Lotus Elite MK14

Seit den 50er Jahren entwickelte Colin Chapman unter dem Namen Lotus Cars innovative Fahrzeuge wie den Lotus Mark VI. Mit dem Rennfahrzeug Mark 11 gelang sogar ein Klassengewinn bei Le Mans.

Statt Motortuning war innovativster Leichtbau oberste Prämisse. Beim Lotus 25 Formel 1 von 1962 gelangte erstmalig ein Aluminium Monocoque zum Einsatz. 20 Kg weniger Gewicht und eine höhere Torsionssteiffigkeit waren das Resultat.

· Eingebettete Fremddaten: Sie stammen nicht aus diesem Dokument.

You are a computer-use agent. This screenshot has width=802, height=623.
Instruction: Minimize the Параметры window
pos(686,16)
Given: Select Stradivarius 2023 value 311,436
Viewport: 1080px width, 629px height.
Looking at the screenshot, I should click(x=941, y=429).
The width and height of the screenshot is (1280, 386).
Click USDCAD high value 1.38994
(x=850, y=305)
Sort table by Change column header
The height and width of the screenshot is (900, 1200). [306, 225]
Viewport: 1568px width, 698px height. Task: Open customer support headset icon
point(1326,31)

Bereits 1957 führte er den Leichtbau in der Serienfertigung des Automobilbaus ein. Beim oben abgebildeten Lotus Elite wurden Glasfasermatten von Hand in Formen gelegt und mit Epoxiharz getränkt. Lediglich ein zarter Hilfsrahmen aus Stahlrohr rund um die Frontscheibe sowie A-Säule und ein weiterer für Motor und Vorderachse wurden mit einlaminiert.

Nur 504 Kg brachte die Elite auf die Wage, ein leichtes Spiel für die 75 PS des FWE Motors der Firma Coventry Climax - gefertigt fast zur Gänze aus leichten Alu.

Einen von nur 988 gefertigten Stück bringt Dr.Michael Hofer an den Red Bull Ring!